S'en est suivi 10 ans de grand n'importe quoi, d’autodestruction, avec une surconsommation de différents produits, de comportements et relations à risque, le but était de se mettre le plus possible la tête à l'envers, ne plus penser, jusqu'à en arriver à prendre de la came pendant un bon moment. Puis un jour, j'ai décidé d'arrêter de fuir et de me détruire. J'ai arrêté la came, seul, sans traitement, mais au bout de quelque temps, j'ai eu besoin de me faire aider, je ne dormais plus.

J'ai donc été voir un psychiatre addictologue, bon en fait une pourriture de médecin dealer. Il m'a prescrit des médocs à forte dose, il ne m'a jamais écouté, ni porté le moindre intérêt à ce que je lui disais et encore pire, n'a jamais répondu à mes questions sur les médocs qu'il me prescrivait.
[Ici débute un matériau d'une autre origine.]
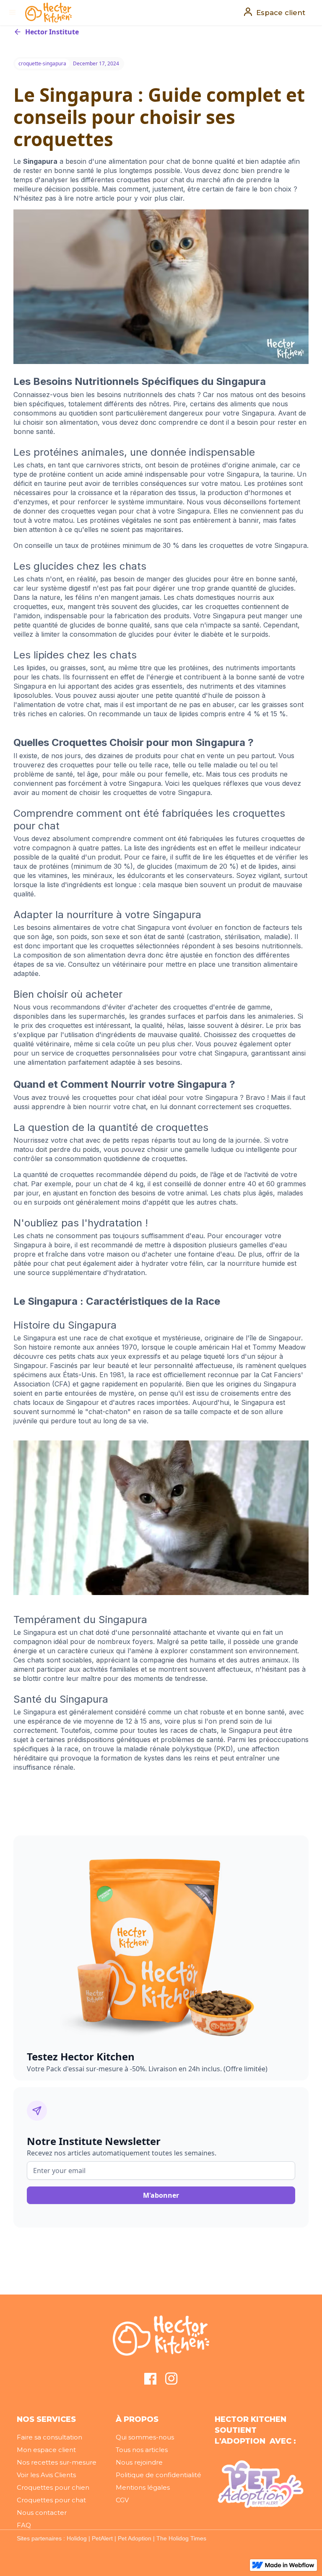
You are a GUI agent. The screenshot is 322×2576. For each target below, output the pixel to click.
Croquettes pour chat (51, 2500)
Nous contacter (42, 2513)
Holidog (77, 2538)
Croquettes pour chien (53, 2487)
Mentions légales (143, 2487)
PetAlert (102, 2538)
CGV (122, 2500)
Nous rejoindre (139, 2462)
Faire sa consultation (49, 2437)
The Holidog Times (181, 2538)
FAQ (24, 2525)
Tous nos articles (142, 2450)
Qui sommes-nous (145, 2437)
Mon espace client (46, 2450)
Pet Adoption (134, 2538)
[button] (12, 12)
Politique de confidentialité (158, 2475)
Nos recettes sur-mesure (56, 2462)
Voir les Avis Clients (46, 2475)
J'ai donc pris des anxios pendant un paquet d'années. Je suis devenu complètement dépendant à ces pilules qui au final, je le dirais aujourd'hui, m'ont rendu encore plus angoissé que je ne l'étais avant. Sans compter tous les effets dits secondaires dont on nous parle jamais: changement d'humeur, fatigue, tension dans les yeux, spasmes, etc. J'ai tenté un certain nombre de fois d'arrêter, mais sans jamais y arriver. Aujourd'hui, je me débrouille pour avoir un médecin généraliste qui me fait des ordonnances régulièrement, pour toujours avoir des anxios et je pratique l'automédication. Je pense être la personne la plus à même de savoir quand j'ai besoin ou pas de ces médocs, que ça me permet à plein de moments de ne pas vriller.
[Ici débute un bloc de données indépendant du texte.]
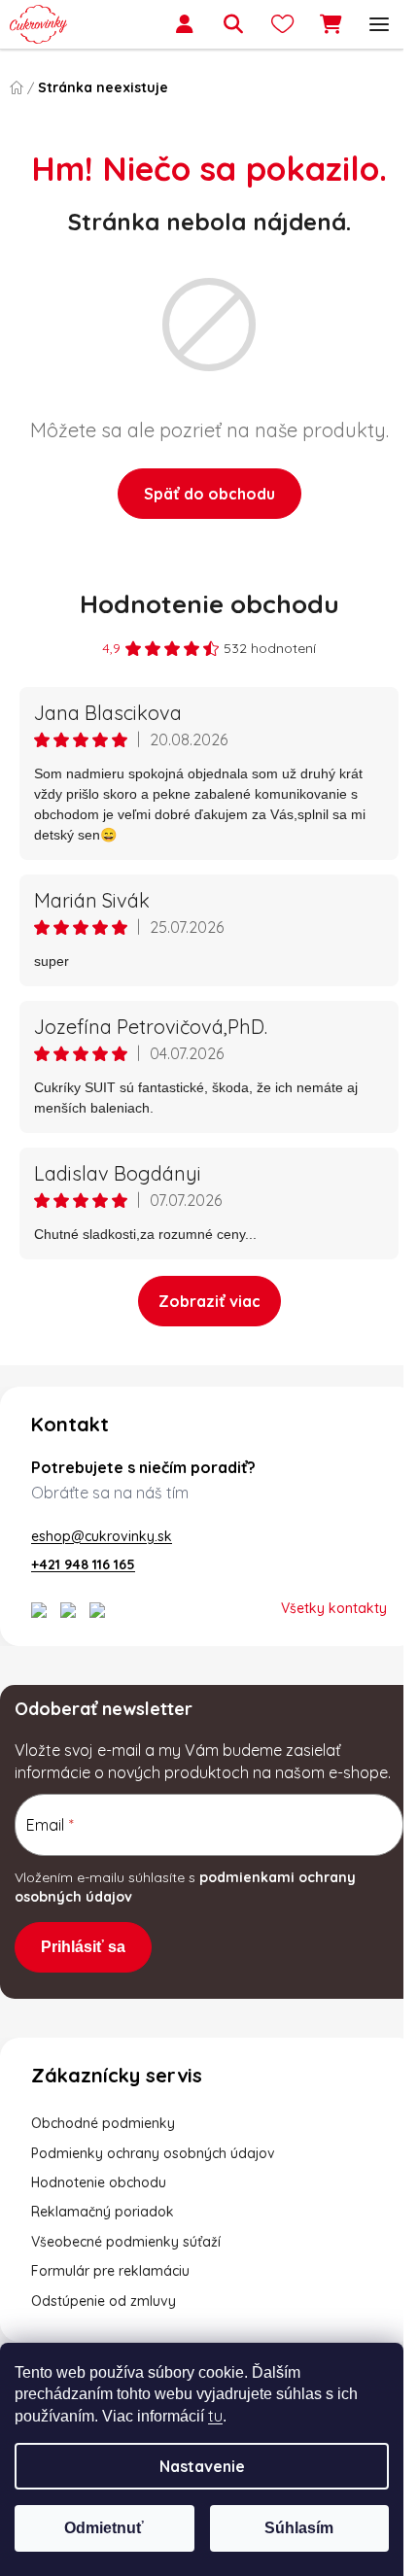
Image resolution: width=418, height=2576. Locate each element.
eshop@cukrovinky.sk (101, 1536)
J'aimerais ne plus jamais voir de psychiatres, je les hais tellement, peut-être encore plus que les flics et les juges, mais voilà, j'ai toujours peur comme une épée au-dessus de la tête: celle à tout moment de craquer, de péter les plombs et de me retrouver enfermé et sous l'autorité de ses flics en blouses blanches. Je ne supporte pas l'autorité. Alors je continue ces médocs, dès que je sens que je commence à vriller, je me fais une semaine ou deux de xanax. J'aimerais pouvoir un jour m'en passer, mais je n'y crois même plus, j’essaie juste de survivre dans ce monde de merde, sans avoir vraiment aucun espoir que ça change. Je cherche en permanence des complices, en espérant un jour la voir brûler cette société capitaliste et toutes ces normes hétéro-cis-patriarcales.

 

Et ce que j'aimerai par-dessus tout c'est que les personnes valides, cis, hétéra et tous les psys avec ou sans blouse blanche, arrêtent de me dire à longueur de temps ce qui est bon pour moi, que peut-être il faudrait que je me soigne de telle manière qu'il faudrait quand même qu'un jour j'arrête la drogue et les médocs, que quand même c'est dangereux pour ma santé, que peut-être les hormones c'est pas une bonne idée: ''T'es sûr, Tu vas prendre de la testo et te faire enlever les seins?!'', que quand même, il faut que je leur laisse le temps de faire le deuil, etc. Hé, vous savez quoi? Restez dans votre normalité et foutez-moi la paix, je vous emmerde.

 

Force et courage à tou-te-s les psychiatrisé-e-s.
 

Solidarité avec tou-te-s les enfermé-e-s.